The renovation project started in mid-2022 and is on track to be completed by 2027, with the move-in planned for March, 2028. A visit to the roof of the Eccles Building – a point of particular scrutiny by White House critics that the renovations were ostentatious – revealed an impressive view of the Lincoln Memorial and the National Mall, the pool report said.
Staff explained that rooftop seating, although inexpensive, had been removed because of the appearance of it being an amenity and was one of only two deviations from the original plan. The other was the scrapping of a couple of planned fountains.
The White House’s deputy chief of staff, James Blair, said this week that administration officials would be visiting the Fed on Thursday. Senate Banking Committee Chair Tim Scott, a Republican who sent Powell a letter on Wednesday asking a series of questions about the cost and other details of the renovation as well as Powell’s own statements about it, is part of the visit as well.
Market reaction to Trump’s visit was subdued. The yield on benchmark 10-year Treasury bonds ticked higher after data showed new jobless claims dropped in the most recent week, signaling a stable labor market not in need of support from a Fed rate cut. Stocks on Wall Street were mixed.
Trump’s criticism of Powell and flirtation with firing him have previously upset financial markets and threatened a key underpinning of the global financial system – that central banks are independent and free from political meddling.
His visit contrasts with a handful of other documented presidential visits to the Fed. Then-President Franklin Delano Roosevelt visited the central bank in 1937 to dedicate the newly-built headquarters that is one of the two Fed buildings now being renovated. Most recently, former President George W. Bush went to the Fed in 2006 to attend the swearing-in of Ben Bernanke as Fed chief.
“I think it’s important that he send a signal that he really isn’t happy with how things are going at the Fed,” said Senator Cynthia Lummis, a Republican member of the Senate Banking Committee. She said the visit was a “good decision” by Trump.
Senator Mike Rounds, another Republican who sits on the Senate Banking Committee, said on Thursday he also saw no problem with Trump’s visit, though he added that Powell’s independence as Fed chief is “critical for the markets. I think he’s done a good job of that.”

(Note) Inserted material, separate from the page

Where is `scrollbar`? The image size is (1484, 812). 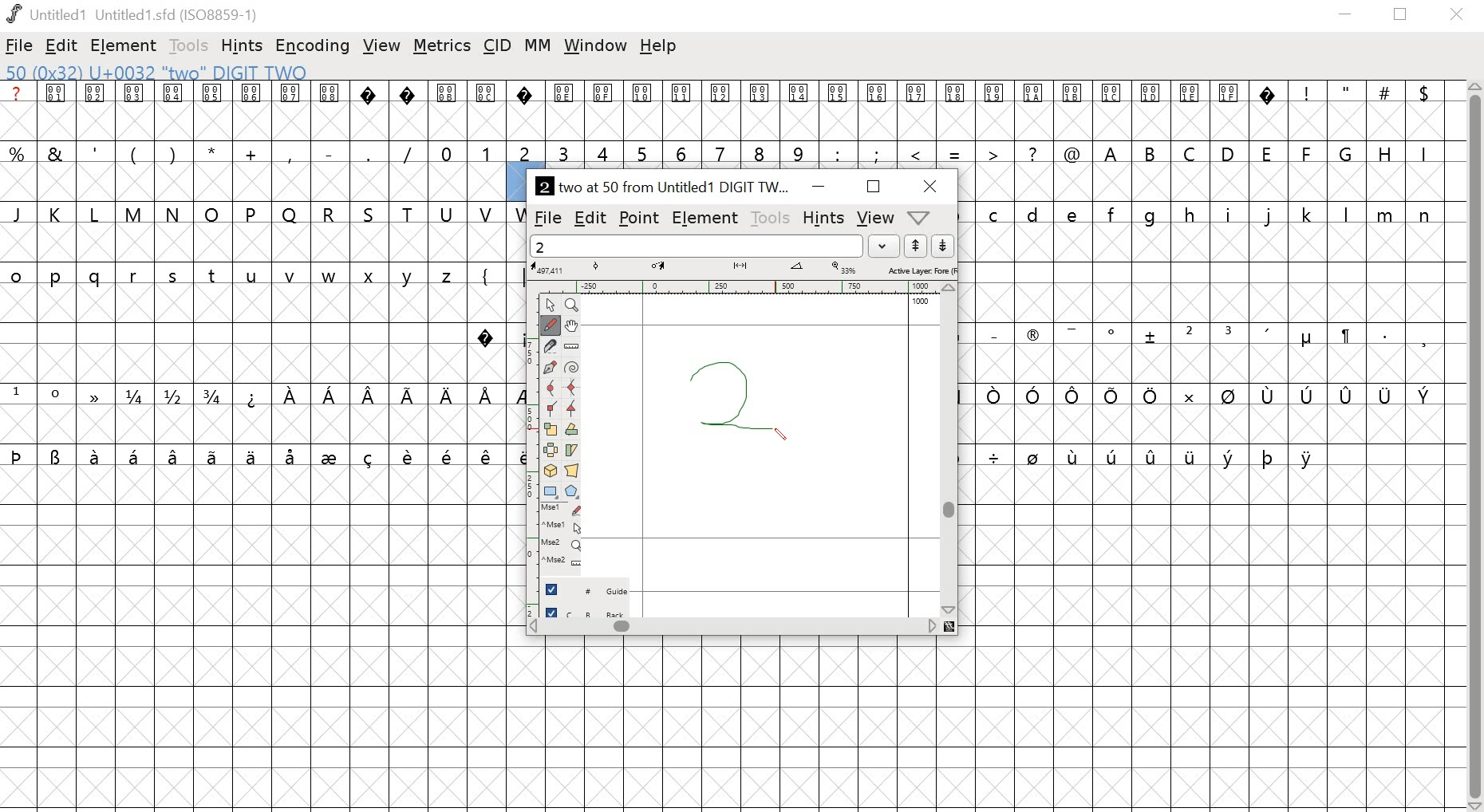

“I think the more information the president can glean from this, probably the better off we are in terms of resolving any issues that are outstanding,” Rounds said, noting that Powell had indicated “that they have had a significant amount of money, just in terms of foundation work and so forth, that was not anticipated to begin with.”
Former Fed chiefs Janet Yellen and Bernanke this week wrote an opinion piece in the New York Times warning that the public’s belief that the U.S. central bank is willing to make hard decisions based on data and independent of politics “is an important national asset. It is hard to acquire and easy to lose.”
Economic experts widely agree.
“As we’ve seen through the disinflation process that has been taking place over the last few years, the credibility of central banks around the world has been instrumental in anchoring inflation expectations and in bringing down inflation across many countries in the world,” International Monetary Fund spokesperson Julie Kozack said on Thursday. “And it is also important that independence, of course, must coexist with clear accountability to the public.”